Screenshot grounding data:
-=-=-=-=-
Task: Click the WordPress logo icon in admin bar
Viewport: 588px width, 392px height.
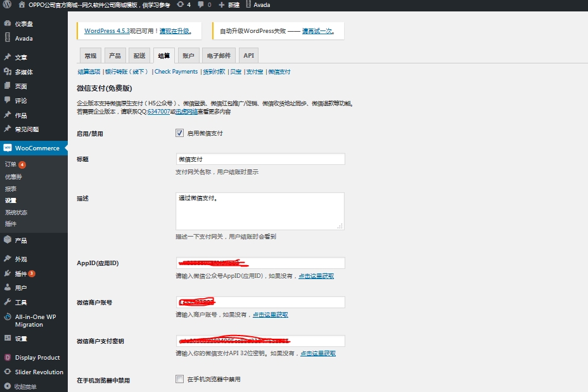Action: (7, 4)
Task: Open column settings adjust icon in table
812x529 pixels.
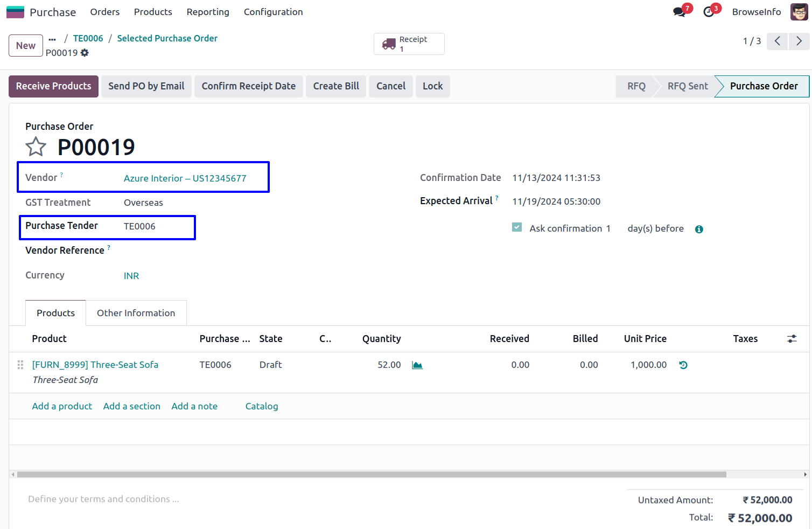Action: [792, 339]
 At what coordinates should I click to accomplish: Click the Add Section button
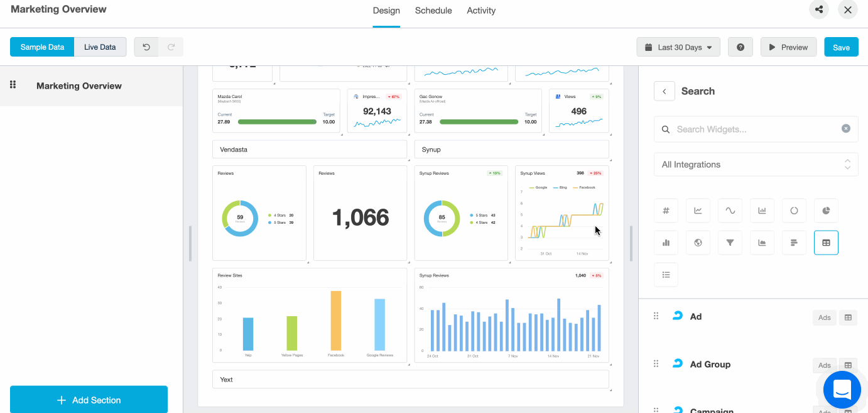88,400
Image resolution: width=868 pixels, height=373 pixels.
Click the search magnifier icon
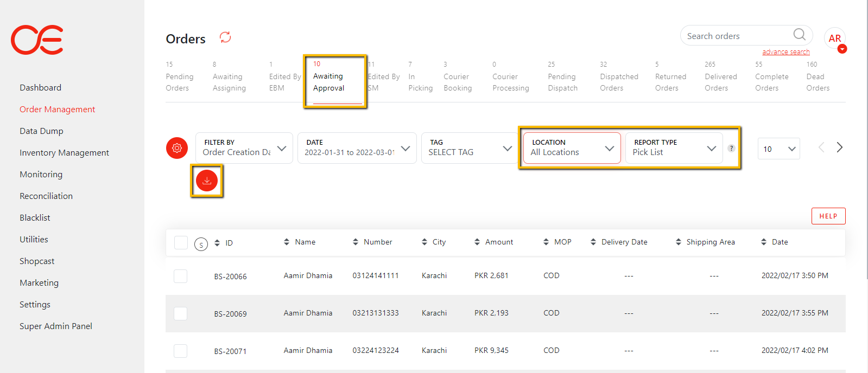click(799, 35)
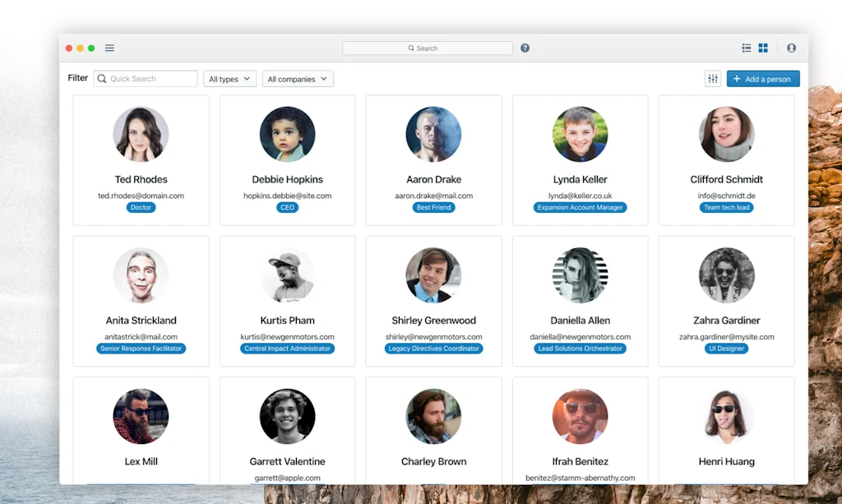Viewport: 842px width, 504px height.
Task: Switch to list view
Action: (x=746, y=48)
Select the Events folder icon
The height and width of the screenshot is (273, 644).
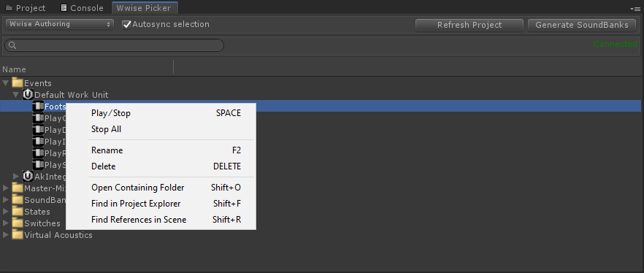click(x=18, y=83)
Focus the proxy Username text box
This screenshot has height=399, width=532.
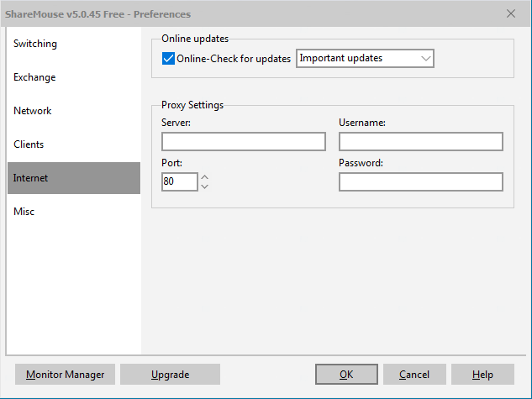pyautogui.click(x=420, y=141)
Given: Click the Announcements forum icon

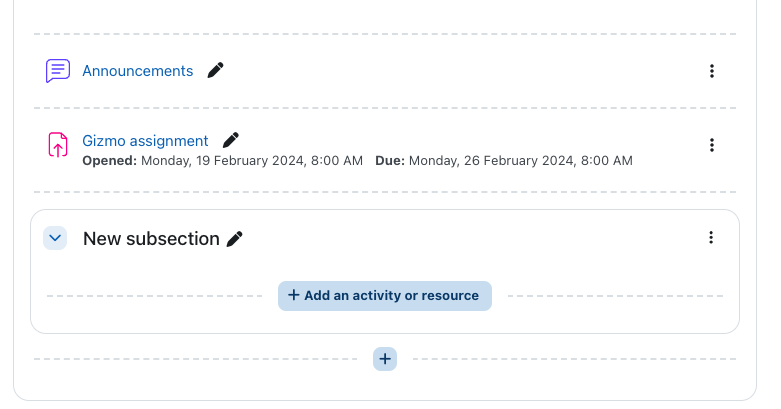Looking at the screenshot, I should [58, 71].
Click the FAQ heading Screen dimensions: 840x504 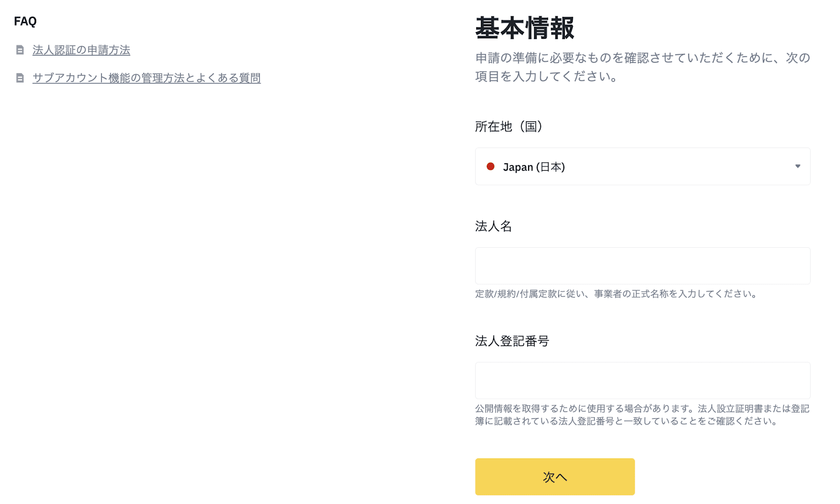(x=25, y=22)
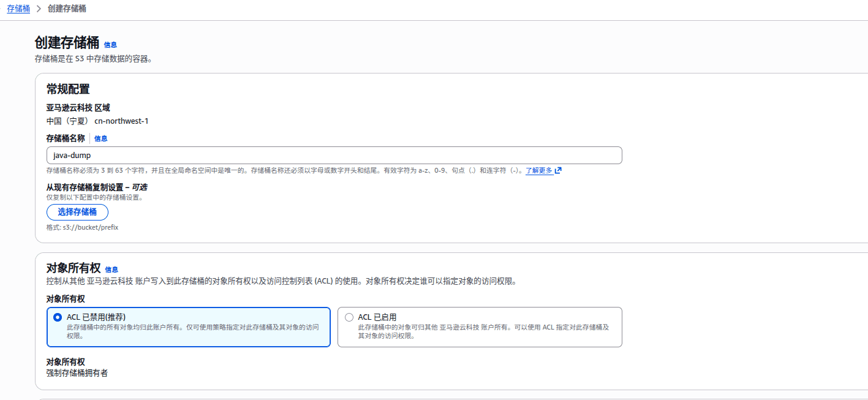
Task: Open the 信息 tip beside 存储桶名称
Action: point(100,138)
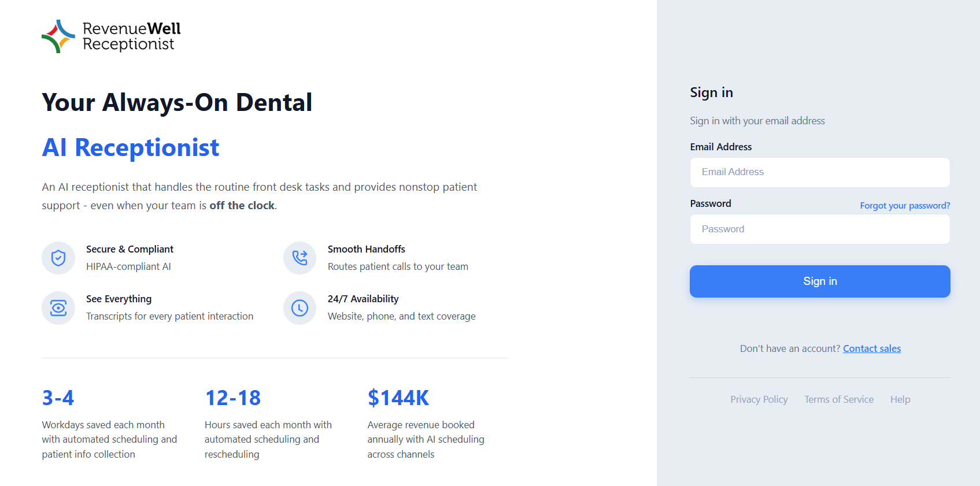This screenshot has width=980, height=486.
Task: Click the Your Always-On Dental headline
Action: [177, 103]
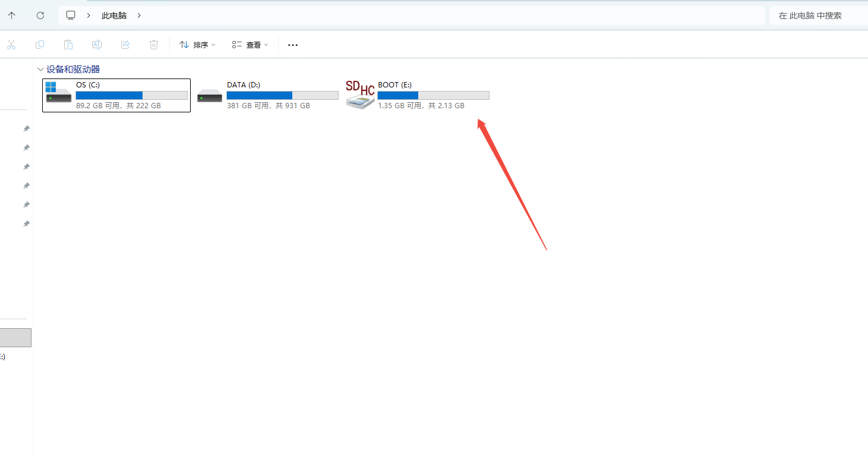Click the Cut scissors icon
Viewport: 868px width, 459px height.
[11, 45]
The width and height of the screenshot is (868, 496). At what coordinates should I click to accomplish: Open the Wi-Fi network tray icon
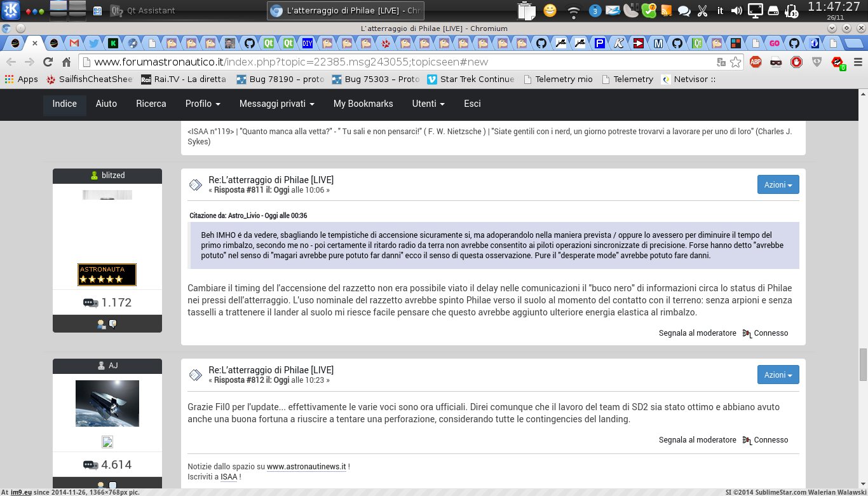[x=573, y=11]
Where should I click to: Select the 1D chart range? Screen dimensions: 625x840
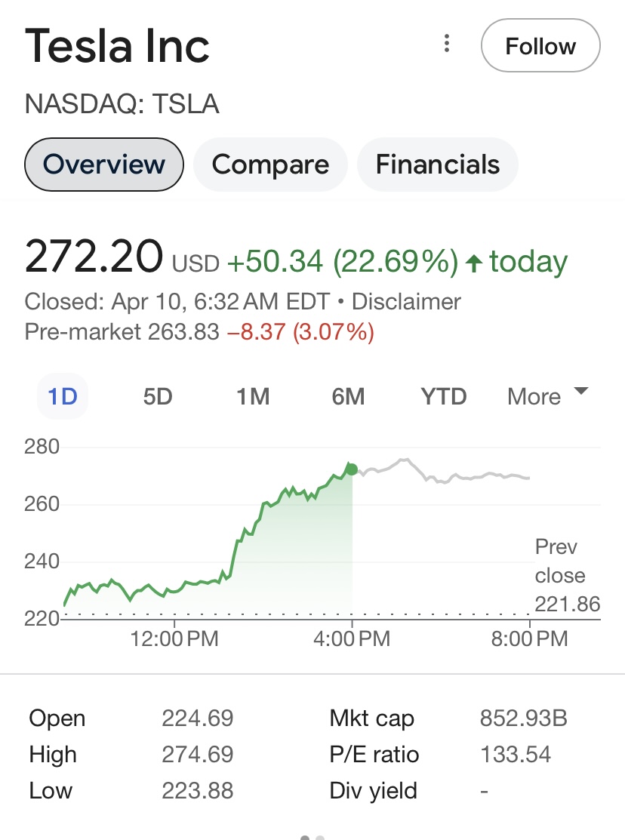pos(63,396)
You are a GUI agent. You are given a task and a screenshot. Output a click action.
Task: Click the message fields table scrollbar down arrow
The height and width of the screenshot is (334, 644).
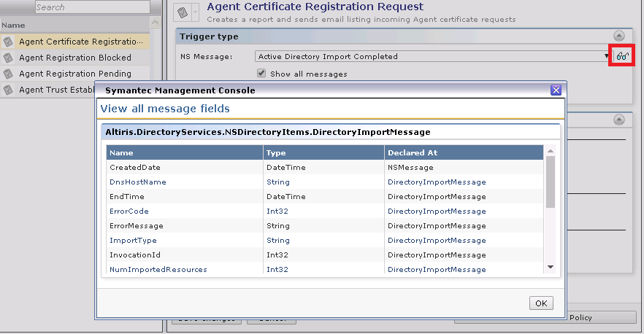coord(551,268)
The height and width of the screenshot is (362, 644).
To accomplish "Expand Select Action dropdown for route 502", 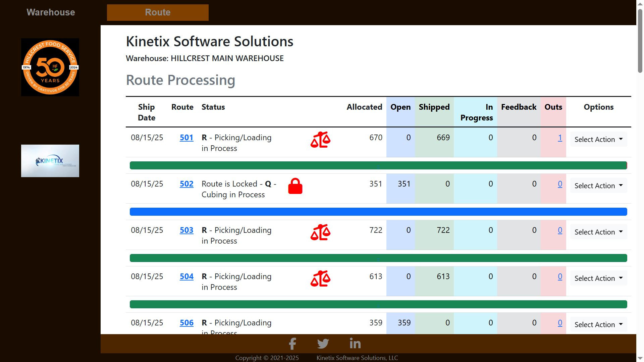I will (x=598, y=186).
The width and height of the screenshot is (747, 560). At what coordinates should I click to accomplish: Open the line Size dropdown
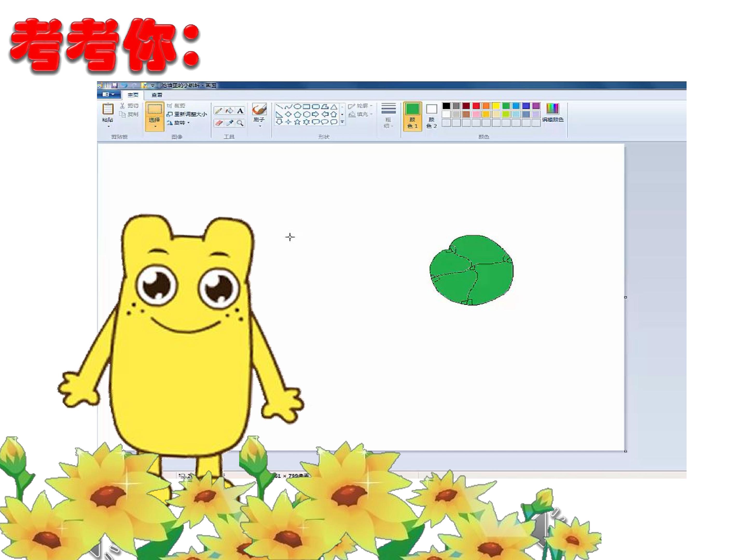coord(388,116)
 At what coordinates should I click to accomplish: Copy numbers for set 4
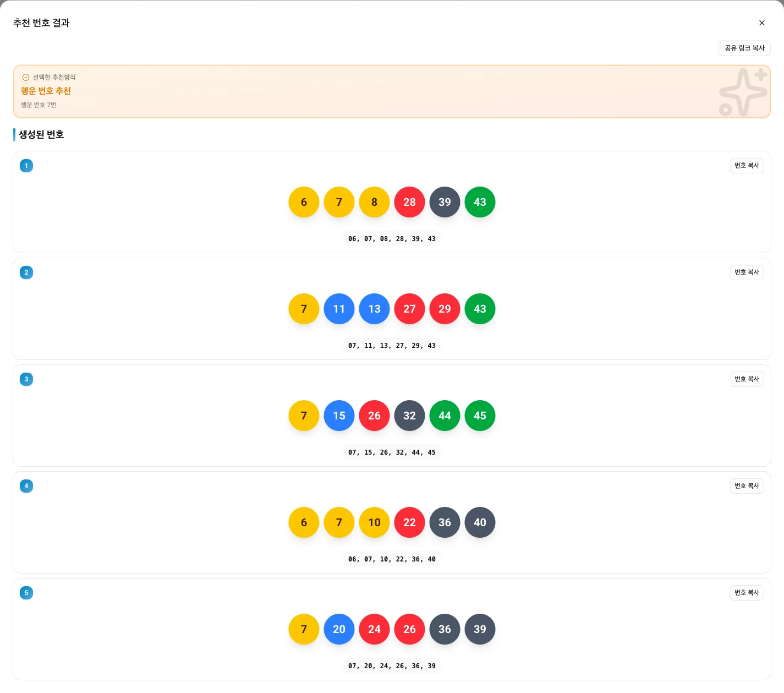(747, 486)
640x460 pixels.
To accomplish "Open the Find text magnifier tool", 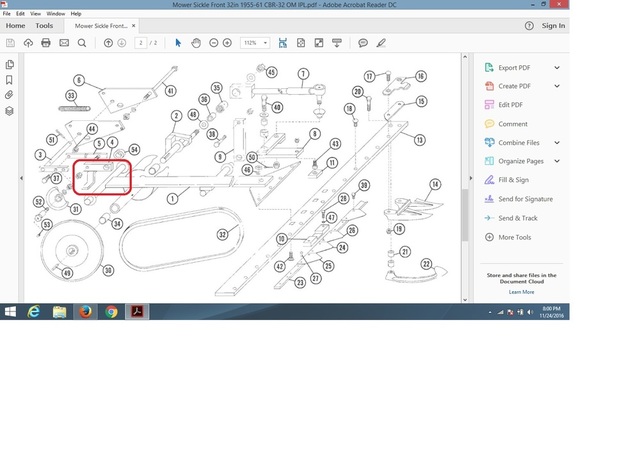I will (x=79, y=43).
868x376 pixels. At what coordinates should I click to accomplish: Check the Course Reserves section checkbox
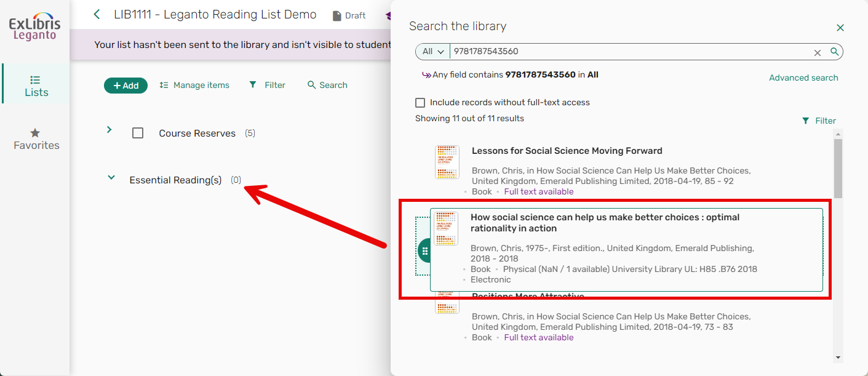tap(138, 133)
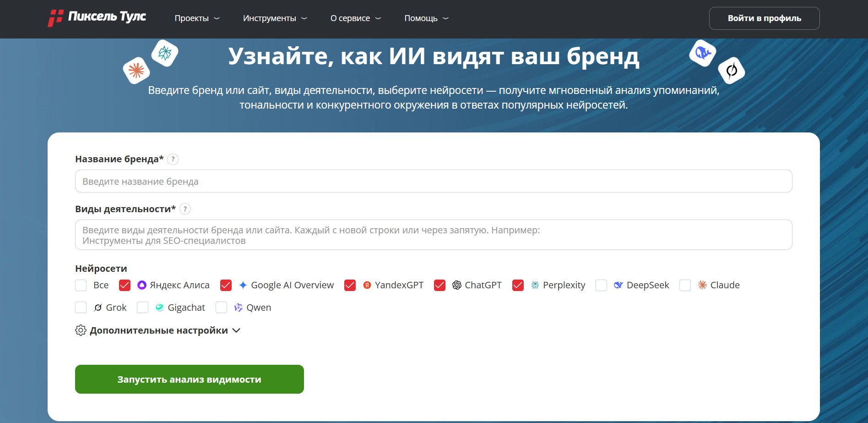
-=-=-=-=-
■ About this exercise ■
Filter the lines above, keeping and copying those that contain "table".

■ Worked solution ■
Task: Open column settings adjust icon in table
Task: Click the message fields table scrollbar down arrow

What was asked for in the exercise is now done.